> [Your instructions]: Switch every occurrence of "computer-use agent" in the lines below to "screen assistant" and reproduce the lines with nothing else changed.

[Item position entries]
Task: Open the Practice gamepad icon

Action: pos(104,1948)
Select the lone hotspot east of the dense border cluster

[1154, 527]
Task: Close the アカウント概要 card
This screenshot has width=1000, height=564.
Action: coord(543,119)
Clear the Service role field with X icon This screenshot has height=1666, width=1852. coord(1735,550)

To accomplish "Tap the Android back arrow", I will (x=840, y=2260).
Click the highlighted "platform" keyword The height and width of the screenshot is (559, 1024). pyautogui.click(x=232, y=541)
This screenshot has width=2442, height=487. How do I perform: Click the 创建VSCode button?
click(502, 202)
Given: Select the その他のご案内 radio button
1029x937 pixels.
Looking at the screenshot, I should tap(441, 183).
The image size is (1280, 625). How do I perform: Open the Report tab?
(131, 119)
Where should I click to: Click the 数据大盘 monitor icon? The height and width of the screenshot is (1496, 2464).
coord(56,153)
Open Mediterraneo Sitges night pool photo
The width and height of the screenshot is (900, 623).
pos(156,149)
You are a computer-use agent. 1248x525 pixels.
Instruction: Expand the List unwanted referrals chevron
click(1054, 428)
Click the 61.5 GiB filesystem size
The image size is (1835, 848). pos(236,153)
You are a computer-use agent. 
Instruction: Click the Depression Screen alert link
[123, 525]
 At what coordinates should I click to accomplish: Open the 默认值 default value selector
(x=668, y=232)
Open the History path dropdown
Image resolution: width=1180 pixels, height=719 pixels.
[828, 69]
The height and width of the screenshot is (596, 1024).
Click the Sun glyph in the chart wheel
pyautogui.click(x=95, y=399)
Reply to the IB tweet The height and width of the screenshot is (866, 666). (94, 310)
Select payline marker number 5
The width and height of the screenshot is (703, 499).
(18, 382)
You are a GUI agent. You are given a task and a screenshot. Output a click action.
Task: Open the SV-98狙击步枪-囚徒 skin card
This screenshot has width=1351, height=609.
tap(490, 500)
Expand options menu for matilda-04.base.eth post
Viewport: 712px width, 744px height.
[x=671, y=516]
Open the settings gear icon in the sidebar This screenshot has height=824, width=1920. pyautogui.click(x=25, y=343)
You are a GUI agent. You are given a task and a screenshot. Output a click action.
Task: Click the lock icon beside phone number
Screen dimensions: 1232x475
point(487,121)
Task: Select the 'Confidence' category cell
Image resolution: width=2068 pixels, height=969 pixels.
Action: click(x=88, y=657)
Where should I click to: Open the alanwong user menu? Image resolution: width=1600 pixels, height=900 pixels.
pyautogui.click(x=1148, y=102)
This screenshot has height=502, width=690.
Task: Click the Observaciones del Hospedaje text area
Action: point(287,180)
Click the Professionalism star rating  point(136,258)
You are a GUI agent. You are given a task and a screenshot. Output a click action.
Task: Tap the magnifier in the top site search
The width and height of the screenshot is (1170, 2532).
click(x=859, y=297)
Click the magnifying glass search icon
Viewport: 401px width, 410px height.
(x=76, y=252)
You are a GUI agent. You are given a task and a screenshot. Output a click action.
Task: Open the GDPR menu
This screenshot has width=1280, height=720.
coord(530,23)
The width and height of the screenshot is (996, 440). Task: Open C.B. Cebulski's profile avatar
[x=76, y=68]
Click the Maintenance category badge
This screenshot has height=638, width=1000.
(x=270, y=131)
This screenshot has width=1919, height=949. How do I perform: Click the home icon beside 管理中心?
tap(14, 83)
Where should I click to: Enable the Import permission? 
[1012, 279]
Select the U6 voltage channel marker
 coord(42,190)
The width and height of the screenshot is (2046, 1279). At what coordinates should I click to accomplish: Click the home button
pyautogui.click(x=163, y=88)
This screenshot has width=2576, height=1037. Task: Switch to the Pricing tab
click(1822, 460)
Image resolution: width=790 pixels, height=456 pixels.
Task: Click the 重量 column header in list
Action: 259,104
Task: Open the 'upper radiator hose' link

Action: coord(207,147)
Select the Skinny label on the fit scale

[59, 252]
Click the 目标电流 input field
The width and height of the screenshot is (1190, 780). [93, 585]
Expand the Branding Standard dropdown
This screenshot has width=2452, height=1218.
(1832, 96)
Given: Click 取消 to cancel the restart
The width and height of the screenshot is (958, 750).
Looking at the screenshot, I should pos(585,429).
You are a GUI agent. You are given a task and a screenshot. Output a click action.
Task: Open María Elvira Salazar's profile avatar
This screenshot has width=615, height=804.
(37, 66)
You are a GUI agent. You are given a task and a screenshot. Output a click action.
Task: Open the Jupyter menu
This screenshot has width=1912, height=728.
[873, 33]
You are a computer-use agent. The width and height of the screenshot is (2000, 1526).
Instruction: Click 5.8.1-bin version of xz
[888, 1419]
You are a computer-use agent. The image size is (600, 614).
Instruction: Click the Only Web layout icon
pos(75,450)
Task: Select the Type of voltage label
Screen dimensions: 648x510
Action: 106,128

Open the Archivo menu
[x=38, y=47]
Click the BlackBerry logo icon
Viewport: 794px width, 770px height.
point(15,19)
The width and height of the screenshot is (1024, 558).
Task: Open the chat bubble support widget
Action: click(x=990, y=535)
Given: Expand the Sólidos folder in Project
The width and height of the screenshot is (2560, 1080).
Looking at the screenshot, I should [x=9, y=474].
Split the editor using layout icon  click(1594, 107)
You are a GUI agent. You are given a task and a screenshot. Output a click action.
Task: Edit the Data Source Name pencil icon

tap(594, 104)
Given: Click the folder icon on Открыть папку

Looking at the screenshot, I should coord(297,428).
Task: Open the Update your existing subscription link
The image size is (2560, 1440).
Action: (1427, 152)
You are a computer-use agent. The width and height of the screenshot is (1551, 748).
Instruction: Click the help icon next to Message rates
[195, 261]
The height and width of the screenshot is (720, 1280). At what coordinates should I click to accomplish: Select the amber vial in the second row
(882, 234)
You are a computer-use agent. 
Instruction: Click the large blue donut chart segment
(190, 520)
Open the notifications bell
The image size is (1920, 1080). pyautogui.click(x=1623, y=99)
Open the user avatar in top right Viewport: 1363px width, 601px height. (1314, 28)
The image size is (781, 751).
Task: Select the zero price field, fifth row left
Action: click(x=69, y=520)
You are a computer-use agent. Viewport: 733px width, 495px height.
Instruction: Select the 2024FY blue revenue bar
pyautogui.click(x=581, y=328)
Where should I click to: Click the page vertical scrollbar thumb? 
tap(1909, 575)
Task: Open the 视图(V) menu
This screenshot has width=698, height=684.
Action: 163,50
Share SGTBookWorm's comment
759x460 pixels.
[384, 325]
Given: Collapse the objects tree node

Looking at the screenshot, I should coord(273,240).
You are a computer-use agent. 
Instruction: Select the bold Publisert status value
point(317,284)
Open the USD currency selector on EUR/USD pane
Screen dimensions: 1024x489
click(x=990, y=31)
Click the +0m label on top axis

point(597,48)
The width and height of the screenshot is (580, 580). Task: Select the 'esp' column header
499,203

> [Right answer]:
Task: Open the Practice gamepad icon

Action: pos(104,1948)
Select the lone hotspot east of the dense border cluster

[1154, 527]
Task: Close the アカウント概要 card
This screenshot has width=1000, height=564.
Action: coord(543,119)
Clear the Service role field with X icon This screenshot has height=1666, width=1852. coord(1735,550)

To accomplish "Tap the Android back arrow", I will (x=840, y=2260).
Click the highlighted "platform" keyword The height and width of the screenshot is (559, 1024). pyautogui.click(x=232, y=541)
This screenshot has width=2442, height=487. How do I perform: Click the 创建VSCode button?
click(502, 202)
Given: Select the その他のご案内 radio button
1029x937 pixels.
Looking at the screenshot, I should tap(441, 183).
The image size is (1280, 625). How do I perform: Open the Report tab?
(131, 119)
Where should I click to: Click the 数据大盘 monitor icon? The height and width of the screenshot is (1496, 2464).
coord(56,153)
Open Mediterraneo Sitges night pool photo
The width and height of the screenshot is (900, 623).
pos(156,149)
You are a screen assistant. 1248x525 pixels.
Instruction: Expand the List unwanted referrals chevron
click(1054, 428)
Click the 61.5 GiB filesystem size
The image size is (1835, 848). pos(236,153)
You are a screen assistant. 
Instruction: Click the Depression Screen alert link
[123, 525]
 At what coordinates should I click to accomplish: Open the 默认值 default value selector
(x=668, y=232)
Open the History path dropdown
Image resolution: width=1180 pixels, height=719 pixels.
[828, 69]
The height and width of the screenshot is (596, 1024).
Click the Sun glyph in the chart wheel
pyautogui.click(x=95, y=399)
Reply to the IB tweet The height and width of the screenshot is (866, 666). (94, 310)
Select payline marker number 5
The width and height of the screenshot is (703, 499).
(18, 382)
You are a GUI agent. You are given a task and a screenshot. Output a click action.
Task: Open the SV-98狙击步枪-囚徒 skin card
This screenshot has width=1351, height=609.
tap(490, 500)
Expand options menu for matilda-04.base.eth post
Viewport: 712px width, 744px height.
[x=671, y=516]
Open the settings gear icon in the sidebar This screenshot has height=824, width=1920. pyautogui.click(x=25, y=343)
You are a GUI agent. You are given a task and a screenshot. Output a click action.
Task: Click the lock icon beside phone number
Screen dimensions: 1232x475
point(487,121)
Task: Select the 'Confidence' category cell
Image resolution: width=2068 pixels, height=969 pixels.
Action: click(x=88, y=657)
Where should I click to: Open the alanwong user menu? Image resolution: width=1600 pixels, height=900 pixels.
pyautogui.click(x=1148, y=102)
This screenshot has height=502, width=690.
Task: Click the Observaciones del Hospedaje text area
Action: point(287,180)
Click the Professionalism star rating  point(136,258)
You are a GUI agent. You are given a task and a screenshot. Output a click action.
Task: Tap the magnifier in the top site search
The width and height of the screenshot is (1170, 2532).
click(x=859, y=297)
Click the magnifying glass search icon
Viewport: 401px width, 410px height.
(x=76, y=252)
You are a GUI agent. You are given a task and a screenshot. Output a click action.
Task: Open the GDPR menu
This screenshot has width=1280, height=720.
coord(530,23)
The width and height of the screenshot is (996, 440). Task: Open C.B. Cebulski's profile avatar
[x=76, y=68]
Click the Maintenance category badge
This screenshot has height=638, width=1000.
(x=270, y=131)
This screenshot has width=1919, height=949. How do I perform: Click the home icon beside 管理中心?
tap(14, 83)
Where should I click to: Enable the Import permission? 
[1012, 279]
Select the U6 voltage channel marker
 coord(42,190)
The width and height of the screenshot is (2046, 1279). At what coordinates should I click to accomplish: Click the home button
pyautogui.click(x=163, y=88)
This screenshot has width=2576, height=1037. Task: Switch to the Pricing tab
click(1822, 460)
Image resolution: width=790 pixels, height=456 pixels.
Task: Click the 重量 column header in list
Action: 259,104
Task: Open the 'upper radiator hose' link

Action: coord(207,147)
Select the Skinny label on the fit scale

[59, 252]
Click the 目标电流 input field
The width and height of the screenshot is (1190, 780). [93, 585]
Expand the Branding Standard dropdown
This screenshot has width=2452, height=1218.
(1832, 96)
Given: Click 取消 to cancel the restart
The width and height of the screenshot is (958, 750).
Looking at the screenshot, I should pos(585,429).
You are a GUI agent. You are given a task and a screenshot. Output a click action.
Task: Open María Elvira Salazar's profile avatar
This screenshot has width=615, height=804.
(37, 66)
You are a GUI agent. You are given a task and a screenshot. Output a click action.
Task: Open the Jupyter menu
This screenshot has width=1912, height=728.
[873, 33]
You are a screen assistant. The width and height of the screenshot is (2000, 1526).
Instruction: Click 5.8.1-bin version of xz
[888, 1419]
You are a screen assistant. The image size is (600, 614).
Instruction: Click the Only Web layout icon
pos(75,450)
Task: Select the Type of voltage label
Screen dimensions: 648x510
Action: 106,128

Open the Archivo menu
[x=38, y=47]
Click the BlackBerry logo icon
Viewport: 794px width, 770px height.
point(15,19)
The width and height of the screenshot is (1024, 558).
Task: Open the chat bubble support widget
Action: click(x=990, y=535)
Given: Expand the Sólidos folder in Project
The width and height of the screenshot is (2560, 1080).
Looking at the screenshot, I should [x=9, y=474].
Split the editor using layout icon  click(1594, 107)
You are a GUI agent. You are given a task and a screenshot. Output a click action.
Task: Edit the Data Source Name pencil icon

tap(594, 104)
Given: Click the folder icon on Открыть папку

Looking at the screenshot, I should coord(297,428).
Task: Open the Update your existing subscription link
The image size is (2560, 1440).
Action: (1427, 152)
You are a screen assistant. The width and height of the screenshot is (1551, 748).
Instruction: Click the help icon next to Message rates
[195, 261]
The height and width of the screenshot is (720, 1280). At what coordinates should I click to accomplish: Select the amber vial in the second row
(882, 234)
You are a screen assistant. 
Instruction: Click the large blue donut chart segment
(190, 520)
Open the notifications bell
The image size is (1920, 1080). pyautogui.click(x=1623, y=99)
Open the user avatar in top right Viewport: 1363px width, 601px height. (1314, 28)
The image size is (781, 751).
Task: Select the zero price field, fifth row left
Action: click(x=69, y=520)
You are a screen assistant. Viewport: 733px width, 495px height.
Instruction: Select the 2024FY blue revenue bar
pyautogui.click(x=581, y=328)
Where should I click to: Click the page vertical scrollbar thumb? 
tap(1909, 575)
Task: Open the 视图(V) menu
This screenshot has width=698, height=684.
Action: 163,50
Share SGTBookWorm's comment
759x460 pixels.
[384, 325]
Given: Collapse the objects tree node

Looking at the screenshot, I should coord(273,240).
You are a screen assistant. 
Instruction: Select the bold Publisert status value
point(317,284)
Open the USD currency selector on EUR/USD pane
Screen dimensions: 1024x489
click(x=990, y=31)
Click the +0m label on top axis

point(597,48)
The width and height of the screenshot is (580, 580). Task: Select the 'esp' column header
499,203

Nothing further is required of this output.